FAQ¶
Questions that come up after a few minutes with breccia.
What is breccia, in one sentence?¶
A typed primitive for block-scaled low-precision tensors — like
safetensors gave us a neutral format for .bin weights, breccia gives us
a neutral type for FP8 / FP4 / MXFP8 / NVFP4 / INT4 quantized tensors
across PyTorch, NumPy, MLX, and (next) JAX.
Why is it called breccia?¶
Breccia is a sedimentary rock made of broken angular fragments held together by a cementing matrix. Low-precision data fragments + the scale matrix that gives them meaning — same structure.
It's also the natural successor to scree
in the geological library family: scree handles loose variable-length
fragments; breccia handles fragments cemented by scale.
How does breccia compare to TransformerEngine?¶
| NVIDIA TransformerEngine | breccia | |
|---|---|---|
| Frameworks | PyTorch only | NumPy + PyTorch + MLX (JAX next) |
| Hardware | NVIDIA only | Cross-vendor (the design goal) |
| Recipes | 4 non-composable classes | 6 composable recipes |
| Autograd | Native | Via data field (no subclass) |
| Bridges | None | TE, torchao, HF safetensors, DLPack, DeepSeek-v3 |
breccia.bridges.from_transformer_engine and to_transformer_engine
round-trip between the two. Use whichever fits your stack today; the
bridge lets you experiment with the other.
How does breccia compare to torchao?¶
torchao is PyTorch's official quantization library — autograd-native,
PyTorch-only. breccia is the cross-framework substrate. You can convert
a torchao AffineQuantizedTensor to a breccia ScaledTensor and back via
the _torchao bridge.
Recommendation: if you're PyTorch-only and need autograd-aware quantized training, use torchao. If you need to ship a quantized model across framework boundaries (e.g., trained in PyTorch, served by an MLX inference engine), breccia is the type that survives the boundary.
Do I have to use the Triton kernel?¶
No. ScaledTensor is a plain dataclass with NumPy / PyTorch / MLX
backends. The reference kernels (breccia.kernels.reference.*) work
everywhere. The Triton kernel (breccia.kernels.triton.*) is an
optional fast path for CUDA users.
The reference impls are the contract; the Triton impls are the speed. Tests verify the Triton output matches the reference within the recipe's declared tolerance.
Can I use it for training?¶
Today: yes for forward passes; with caveats for backward.

☆ ☆ ☆ ☆ ☆

§ **Challenge 1**
In the records below, copy the lines from the one containing "You are a computer-use agent. Image" up to and including the one containing "pos(15,182)", keeping each line unchanged.

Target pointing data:
☆ ☆ ☆ ☆ ☆

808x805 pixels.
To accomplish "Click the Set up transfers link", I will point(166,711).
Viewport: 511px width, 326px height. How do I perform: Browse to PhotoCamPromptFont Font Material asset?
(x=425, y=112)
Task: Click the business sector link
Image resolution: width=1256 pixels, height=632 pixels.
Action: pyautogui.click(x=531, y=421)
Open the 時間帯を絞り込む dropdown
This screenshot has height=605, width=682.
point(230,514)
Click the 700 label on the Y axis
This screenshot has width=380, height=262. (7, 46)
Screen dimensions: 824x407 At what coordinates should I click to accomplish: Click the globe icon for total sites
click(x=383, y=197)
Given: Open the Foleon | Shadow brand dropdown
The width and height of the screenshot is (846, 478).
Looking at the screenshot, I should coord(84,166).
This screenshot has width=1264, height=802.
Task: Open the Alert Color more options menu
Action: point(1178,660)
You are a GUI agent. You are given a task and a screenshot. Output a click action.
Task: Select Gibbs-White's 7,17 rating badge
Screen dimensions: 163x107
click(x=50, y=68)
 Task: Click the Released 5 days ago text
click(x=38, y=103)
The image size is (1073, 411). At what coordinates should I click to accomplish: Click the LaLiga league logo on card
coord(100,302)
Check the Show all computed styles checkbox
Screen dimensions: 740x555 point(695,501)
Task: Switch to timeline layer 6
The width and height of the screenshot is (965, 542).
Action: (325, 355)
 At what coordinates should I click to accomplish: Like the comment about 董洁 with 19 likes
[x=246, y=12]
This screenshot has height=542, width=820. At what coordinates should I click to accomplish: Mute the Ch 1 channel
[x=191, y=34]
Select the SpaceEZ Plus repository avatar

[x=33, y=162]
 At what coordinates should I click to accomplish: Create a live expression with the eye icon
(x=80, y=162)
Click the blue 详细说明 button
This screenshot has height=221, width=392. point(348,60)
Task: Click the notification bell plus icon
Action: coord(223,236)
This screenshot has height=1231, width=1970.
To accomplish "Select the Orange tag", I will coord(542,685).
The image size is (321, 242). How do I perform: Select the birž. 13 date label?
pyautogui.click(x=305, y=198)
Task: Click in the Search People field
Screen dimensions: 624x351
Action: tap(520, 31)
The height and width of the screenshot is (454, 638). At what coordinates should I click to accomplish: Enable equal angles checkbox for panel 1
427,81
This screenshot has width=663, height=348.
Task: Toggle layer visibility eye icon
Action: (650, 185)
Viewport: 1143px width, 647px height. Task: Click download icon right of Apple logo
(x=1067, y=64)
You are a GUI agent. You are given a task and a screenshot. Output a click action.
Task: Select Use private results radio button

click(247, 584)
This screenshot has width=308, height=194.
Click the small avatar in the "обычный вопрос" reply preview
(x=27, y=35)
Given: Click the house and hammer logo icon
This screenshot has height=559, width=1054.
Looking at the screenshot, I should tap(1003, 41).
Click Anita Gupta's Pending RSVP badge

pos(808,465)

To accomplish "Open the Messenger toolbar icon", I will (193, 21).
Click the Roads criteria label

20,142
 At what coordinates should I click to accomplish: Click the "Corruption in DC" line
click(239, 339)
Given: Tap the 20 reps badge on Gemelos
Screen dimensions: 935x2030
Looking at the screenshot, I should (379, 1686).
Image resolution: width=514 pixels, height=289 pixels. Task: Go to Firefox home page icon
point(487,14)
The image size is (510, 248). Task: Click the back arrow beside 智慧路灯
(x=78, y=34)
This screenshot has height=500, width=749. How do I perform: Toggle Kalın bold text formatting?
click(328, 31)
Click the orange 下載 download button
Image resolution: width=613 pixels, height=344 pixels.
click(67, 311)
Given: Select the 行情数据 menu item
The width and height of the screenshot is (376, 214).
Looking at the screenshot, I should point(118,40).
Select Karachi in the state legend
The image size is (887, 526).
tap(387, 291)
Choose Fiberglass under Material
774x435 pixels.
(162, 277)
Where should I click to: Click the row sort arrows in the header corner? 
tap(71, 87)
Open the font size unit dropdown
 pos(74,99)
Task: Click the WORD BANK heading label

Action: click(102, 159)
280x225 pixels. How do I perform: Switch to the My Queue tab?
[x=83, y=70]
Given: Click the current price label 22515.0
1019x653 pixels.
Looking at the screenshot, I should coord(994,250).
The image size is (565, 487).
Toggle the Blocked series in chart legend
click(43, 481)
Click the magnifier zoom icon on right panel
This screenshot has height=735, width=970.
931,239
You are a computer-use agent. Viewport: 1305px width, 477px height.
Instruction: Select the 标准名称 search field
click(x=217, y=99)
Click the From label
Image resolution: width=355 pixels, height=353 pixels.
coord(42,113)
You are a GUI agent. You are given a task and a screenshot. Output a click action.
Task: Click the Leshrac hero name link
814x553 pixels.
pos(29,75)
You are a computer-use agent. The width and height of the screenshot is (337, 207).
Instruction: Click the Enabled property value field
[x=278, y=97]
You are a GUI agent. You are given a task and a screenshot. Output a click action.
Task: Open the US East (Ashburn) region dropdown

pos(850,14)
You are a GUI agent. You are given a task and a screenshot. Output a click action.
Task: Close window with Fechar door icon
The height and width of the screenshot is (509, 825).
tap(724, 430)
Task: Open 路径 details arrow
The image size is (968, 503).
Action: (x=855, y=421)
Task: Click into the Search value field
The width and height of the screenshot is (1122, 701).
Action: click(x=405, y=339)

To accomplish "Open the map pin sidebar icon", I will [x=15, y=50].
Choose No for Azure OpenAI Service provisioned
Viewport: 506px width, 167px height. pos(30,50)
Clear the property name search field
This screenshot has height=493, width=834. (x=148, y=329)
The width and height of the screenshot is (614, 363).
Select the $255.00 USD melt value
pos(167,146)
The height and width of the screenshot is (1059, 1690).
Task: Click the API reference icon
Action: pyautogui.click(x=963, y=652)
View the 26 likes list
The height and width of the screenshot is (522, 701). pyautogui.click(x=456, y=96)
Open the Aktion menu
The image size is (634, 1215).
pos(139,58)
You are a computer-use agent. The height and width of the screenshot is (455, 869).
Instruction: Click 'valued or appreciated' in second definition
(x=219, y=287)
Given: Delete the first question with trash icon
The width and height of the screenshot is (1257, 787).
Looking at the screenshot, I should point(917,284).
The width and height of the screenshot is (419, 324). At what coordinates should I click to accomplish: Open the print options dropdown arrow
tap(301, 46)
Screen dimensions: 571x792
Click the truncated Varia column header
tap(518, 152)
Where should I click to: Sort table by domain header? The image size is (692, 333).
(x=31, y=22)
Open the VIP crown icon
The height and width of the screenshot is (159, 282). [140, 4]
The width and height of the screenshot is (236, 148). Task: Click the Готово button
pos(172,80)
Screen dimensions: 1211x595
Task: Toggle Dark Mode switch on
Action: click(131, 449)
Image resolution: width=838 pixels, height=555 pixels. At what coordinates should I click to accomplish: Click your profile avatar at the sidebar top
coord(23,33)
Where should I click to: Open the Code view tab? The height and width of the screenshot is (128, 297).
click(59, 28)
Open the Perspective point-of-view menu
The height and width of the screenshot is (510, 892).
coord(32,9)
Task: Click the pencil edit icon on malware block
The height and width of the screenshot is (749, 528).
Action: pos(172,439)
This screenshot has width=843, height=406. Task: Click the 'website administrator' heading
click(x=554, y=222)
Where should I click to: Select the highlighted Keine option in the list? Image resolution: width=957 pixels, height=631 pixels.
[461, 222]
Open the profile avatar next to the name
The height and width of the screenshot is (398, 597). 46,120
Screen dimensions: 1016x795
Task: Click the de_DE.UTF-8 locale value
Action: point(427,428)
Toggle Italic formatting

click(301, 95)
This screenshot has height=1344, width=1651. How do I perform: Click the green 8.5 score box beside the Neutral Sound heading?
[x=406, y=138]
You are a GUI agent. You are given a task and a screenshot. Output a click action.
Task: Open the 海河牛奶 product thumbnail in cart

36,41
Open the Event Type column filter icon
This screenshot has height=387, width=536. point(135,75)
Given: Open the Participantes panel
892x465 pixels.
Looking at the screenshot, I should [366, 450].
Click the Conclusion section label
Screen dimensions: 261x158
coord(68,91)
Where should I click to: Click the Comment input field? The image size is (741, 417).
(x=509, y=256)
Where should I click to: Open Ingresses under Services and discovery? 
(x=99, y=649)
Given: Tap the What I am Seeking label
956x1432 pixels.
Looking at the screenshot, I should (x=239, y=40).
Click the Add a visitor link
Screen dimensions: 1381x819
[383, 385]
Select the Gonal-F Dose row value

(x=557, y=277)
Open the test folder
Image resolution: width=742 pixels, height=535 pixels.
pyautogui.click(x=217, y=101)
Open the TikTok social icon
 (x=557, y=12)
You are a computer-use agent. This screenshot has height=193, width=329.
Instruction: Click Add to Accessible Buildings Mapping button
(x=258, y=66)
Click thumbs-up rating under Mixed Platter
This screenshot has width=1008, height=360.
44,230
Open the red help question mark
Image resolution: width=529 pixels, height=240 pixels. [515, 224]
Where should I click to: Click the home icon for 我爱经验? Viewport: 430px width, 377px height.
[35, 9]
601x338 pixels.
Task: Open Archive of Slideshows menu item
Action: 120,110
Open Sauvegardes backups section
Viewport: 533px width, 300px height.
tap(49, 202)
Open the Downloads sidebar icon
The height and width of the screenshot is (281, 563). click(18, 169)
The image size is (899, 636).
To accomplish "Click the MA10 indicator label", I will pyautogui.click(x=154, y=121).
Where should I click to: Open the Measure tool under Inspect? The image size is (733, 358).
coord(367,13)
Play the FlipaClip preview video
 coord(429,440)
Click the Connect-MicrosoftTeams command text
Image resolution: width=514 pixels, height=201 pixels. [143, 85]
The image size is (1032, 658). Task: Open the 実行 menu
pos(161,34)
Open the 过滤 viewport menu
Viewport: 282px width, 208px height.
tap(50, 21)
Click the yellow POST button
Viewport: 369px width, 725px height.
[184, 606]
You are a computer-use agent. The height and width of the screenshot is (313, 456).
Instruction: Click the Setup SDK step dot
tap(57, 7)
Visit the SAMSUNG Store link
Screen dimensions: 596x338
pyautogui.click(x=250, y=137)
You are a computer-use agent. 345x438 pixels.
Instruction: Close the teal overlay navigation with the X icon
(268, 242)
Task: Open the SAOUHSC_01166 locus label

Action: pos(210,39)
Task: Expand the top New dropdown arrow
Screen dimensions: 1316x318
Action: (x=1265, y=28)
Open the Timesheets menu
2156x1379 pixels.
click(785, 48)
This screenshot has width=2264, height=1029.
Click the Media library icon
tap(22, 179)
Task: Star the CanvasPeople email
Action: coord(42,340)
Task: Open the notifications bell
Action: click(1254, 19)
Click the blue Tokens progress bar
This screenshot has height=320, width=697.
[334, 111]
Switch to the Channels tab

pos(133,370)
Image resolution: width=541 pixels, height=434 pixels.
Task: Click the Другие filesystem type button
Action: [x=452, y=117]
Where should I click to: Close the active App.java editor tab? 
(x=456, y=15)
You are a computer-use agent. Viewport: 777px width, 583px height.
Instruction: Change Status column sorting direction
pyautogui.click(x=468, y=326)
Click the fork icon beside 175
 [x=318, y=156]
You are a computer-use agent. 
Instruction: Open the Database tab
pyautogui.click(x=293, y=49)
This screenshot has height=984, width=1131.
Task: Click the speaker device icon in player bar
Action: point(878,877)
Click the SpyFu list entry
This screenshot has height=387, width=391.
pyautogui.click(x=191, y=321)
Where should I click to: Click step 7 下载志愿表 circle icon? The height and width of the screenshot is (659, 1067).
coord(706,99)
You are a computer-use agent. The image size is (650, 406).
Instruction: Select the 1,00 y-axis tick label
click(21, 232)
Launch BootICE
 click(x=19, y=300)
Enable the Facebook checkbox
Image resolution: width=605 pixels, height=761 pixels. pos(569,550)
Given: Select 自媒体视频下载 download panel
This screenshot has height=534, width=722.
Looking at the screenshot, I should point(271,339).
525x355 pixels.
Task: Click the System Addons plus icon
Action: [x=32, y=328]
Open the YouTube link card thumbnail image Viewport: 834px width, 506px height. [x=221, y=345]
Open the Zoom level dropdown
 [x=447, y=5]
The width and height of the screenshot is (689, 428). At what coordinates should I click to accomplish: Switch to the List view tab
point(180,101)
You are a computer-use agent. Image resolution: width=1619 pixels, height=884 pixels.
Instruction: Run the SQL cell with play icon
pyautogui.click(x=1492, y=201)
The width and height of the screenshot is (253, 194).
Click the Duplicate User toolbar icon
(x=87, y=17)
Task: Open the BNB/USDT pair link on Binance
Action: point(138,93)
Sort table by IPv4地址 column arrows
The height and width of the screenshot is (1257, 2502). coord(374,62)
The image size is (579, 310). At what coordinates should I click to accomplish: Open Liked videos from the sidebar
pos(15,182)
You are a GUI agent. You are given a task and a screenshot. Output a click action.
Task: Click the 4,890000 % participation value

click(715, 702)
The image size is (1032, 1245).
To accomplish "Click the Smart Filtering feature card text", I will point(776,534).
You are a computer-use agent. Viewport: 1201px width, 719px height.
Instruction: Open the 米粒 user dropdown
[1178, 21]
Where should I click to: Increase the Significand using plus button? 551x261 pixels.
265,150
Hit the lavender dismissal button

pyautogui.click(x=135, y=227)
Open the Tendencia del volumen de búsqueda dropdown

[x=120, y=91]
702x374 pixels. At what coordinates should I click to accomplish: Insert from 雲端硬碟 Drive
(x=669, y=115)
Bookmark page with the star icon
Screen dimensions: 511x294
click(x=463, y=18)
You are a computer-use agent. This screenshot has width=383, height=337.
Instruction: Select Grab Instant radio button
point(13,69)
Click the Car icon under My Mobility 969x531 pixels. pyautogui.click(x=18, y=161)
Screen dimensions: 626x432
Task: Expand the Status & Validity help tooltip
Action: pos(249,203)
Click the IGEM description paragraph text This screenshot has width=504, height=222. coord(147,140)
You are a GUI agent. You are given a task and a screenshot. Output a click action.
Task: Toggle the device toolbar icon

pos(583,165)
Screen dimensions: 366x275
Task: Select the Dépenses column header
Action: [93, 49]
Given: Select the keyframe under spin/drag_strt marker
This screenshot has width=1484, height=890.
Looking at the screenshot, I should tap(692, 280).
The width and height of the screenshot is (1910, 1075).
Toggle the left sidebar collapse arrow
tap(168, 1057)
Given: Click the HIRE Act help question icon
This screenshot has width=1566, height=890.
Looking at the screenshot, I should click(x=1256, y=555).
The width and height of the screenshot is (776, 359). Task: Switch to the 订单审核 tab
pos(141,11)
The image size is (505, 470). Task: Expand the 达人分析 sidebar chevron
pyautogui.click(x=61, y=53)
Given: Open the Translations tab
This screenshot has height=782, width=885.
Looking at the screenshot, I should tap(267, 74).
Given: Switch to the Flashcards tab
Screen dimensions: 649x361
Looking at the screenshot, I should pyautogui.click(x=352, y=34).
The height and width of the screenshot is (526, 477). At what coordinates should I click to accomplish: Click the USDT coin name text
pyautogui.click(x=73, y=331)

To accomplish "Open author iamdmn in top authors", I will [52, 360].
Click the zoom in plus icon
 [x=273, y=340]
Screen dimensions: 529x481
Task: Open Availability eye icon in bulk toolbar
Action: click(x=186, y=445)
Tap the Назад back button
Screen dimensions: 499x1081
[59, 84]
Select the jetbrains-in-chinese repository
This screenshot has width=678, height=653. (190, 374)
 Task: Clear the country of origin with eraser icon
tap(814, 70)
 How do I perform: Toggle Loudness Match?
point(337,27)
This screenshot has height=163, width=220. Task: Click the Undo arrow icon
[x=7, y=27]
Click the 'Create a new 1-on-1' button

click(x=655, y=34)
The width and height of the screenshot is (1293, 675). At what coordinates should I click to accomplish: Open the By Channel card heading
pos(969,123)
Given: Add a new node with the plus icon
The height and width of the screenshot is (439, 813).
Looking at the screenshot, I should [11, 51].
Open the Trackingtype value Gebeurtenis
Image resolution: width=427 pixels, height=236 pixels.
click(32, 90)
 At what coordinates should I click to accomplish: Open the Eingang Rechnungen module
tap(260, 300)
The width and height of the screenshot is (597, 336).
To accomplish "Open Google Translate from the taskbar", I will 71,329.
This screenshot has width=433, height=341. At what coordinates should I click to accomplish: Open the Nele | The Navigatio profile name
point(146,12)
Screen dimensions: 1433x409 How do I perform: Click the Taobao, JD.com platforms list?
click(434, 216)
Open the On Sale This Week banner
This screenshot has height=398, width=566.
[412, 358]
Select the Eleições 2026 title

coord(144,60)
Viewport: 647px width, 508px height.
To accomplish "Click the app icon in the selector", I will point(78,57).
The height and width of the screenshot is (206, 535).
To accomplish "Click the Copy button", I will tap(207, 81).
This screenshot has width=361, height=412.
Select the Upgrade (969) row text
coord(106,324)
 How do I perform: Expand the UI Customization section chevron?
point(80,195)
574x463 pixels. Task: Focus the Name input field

☆ ☆ ☆ ☆ ☆

§ **Challenge 2**
Pick up the breccia FAQ above where it stops and continue writing it.

§ **Expected answer 1**
You are a computer-use agent. Image resolution: width=1619 pixels, height=884 pixels.
Instruction: Run the SQL cell with play icon
pyautogui.click(x=1492, y=201)
The width and height of the screenshot is (253, 194).
Click the Duplicate User toolbar icon
(x=87, y=17)
Task: Open the BNB/USDT pair link on Binance
Action: point(138,93)
Sort table by IPv4地址 column arrows
The height and width of the screenshot is (1257, 2502). coord(374,62)
The image size is (579, 310). At what coordinates should I click to accomplish: Open Liked videos from the sidebar
pos(15,182)

§ **Expected answer 2**
- Forward — the cast / matmul / dequantize round-trip works
end-to-end on torch tensors. Gradients flow through
data(because the round-trip preserves the underlying tensor as a torch tensor). - Backward through the cast step — v0.0.1 does NOT provide straight-through-estimator (STE) gradients for the quantization rounding. The cast operation is non-differentiable at the round-to- nearest step. For STE-aware training in v0.0.1, use TE or torchao; the breccia STE wrapper lands in v0.1.
Can I use it for inference?¶
Yes. The forward path is fully supported and accuracy-validated. For production GPU inference, the v0.0.1 caveats:
- The Triton kernel ships untested-on-GPU. Validation via Modal H100 benchmark is the first item on the v0.1 list.
- No CUDA acceleration on torch paths in v0.0.1 — torch tensors are CPU-round-tripped through NumPy for correctness only.
For CPU inference or experimental work, v0.0.1 is ready today.
What about JAX?¶
JAX backend is on the v0.1 roadmap. The skeleton is in place
(_is_jax(x) predicate, JAX-shaped paths in cast.py) but not wired up
to a full dispatch yet. See architecture.md →
"Adding a new backend."
What about MLX (Apple Silicon)?¶
Supported in v0.0.1 — all 6 recipes work end-to-end on MLX arrays. MLX
has no native FP8 / FP4 dtype as of v0.31, so MLX paths use the same
uint8-packed representation as NumPy. The MLX path is correctness-only;
hardware-accelerated quantized matmul on Metal (via mlx.fast.*) is a
v0.2 item.
How big is the v0.0.1 footprint?¶
src/breccia/_core.py ~150 lines ScaledTensor + invariants + predicates
src/breccia/recipes.py ~180 lines 6 recipe dataclasses
src/breccia/layouts.py ~150 lines 4 layout dataclasses
src/breccia/_formats.py ~250 lines FP8/FP4/INT4 LUTs + encode/decode + packing
src/breccia/kernels/ ~450 lines reference cast + matmul; Triton stub
src/breccia/bridges/ ~400 lines 5 bridges
tests/ ~1900 lines 192 tests
docs/ 12 documents
Smaller than safetensors (~3000 LOC) and an order of magnitude smaller
than torchao (~30k LOC).
Does it support [my framework / hardware]?¶
| Framework | Status |
|---|---|
| NumPy | ✅ v0.0.1 |
| PyTorch (CPU) | ✅ v0.0.1 |
| PyTorch (CUDA) | ✅ via round-trip in v0.0.1; native FP8 in v0.1 |
| MLX (Apple Silicon) | ✅ v0.0.1 (correctness only) |
| JAX | 🟡 v0.1 |
| TensorFlow | not planned |
| Hardware | Triton kernel? |
|---|---|
| NVIDIA Hopper (H100, H200) | ✅ in v0.1 (kernel ships in v0.0.1, validated v0.1) |
| NVIDIA Ada (L4, L40) | ✅ same as Hopper |
| NVIDIA Blackwell (B100/B200) | ✅ planned with NVFP4 hardware path |
| AMD MI300 | possible (Triton has experimental ROCm) |
| Trainium2 | requires neuron-aware kernel; bridge only in v0.0.1 |
| TPU v6 | via JAX backend (v0.1) |
Will breccia publish on conda-forge?¶
Not for v0.0.1. Once v0.1 ships and the API is stable, yes.
Is breccia fast on CPU?¶
The reference kernels are Python-loop-based. They're correctness-only. For CPU-bound workloads at scale, the right approach is to dequantize once at load time and run torch's CPU kernels on the dense form, then re-quantize for storage.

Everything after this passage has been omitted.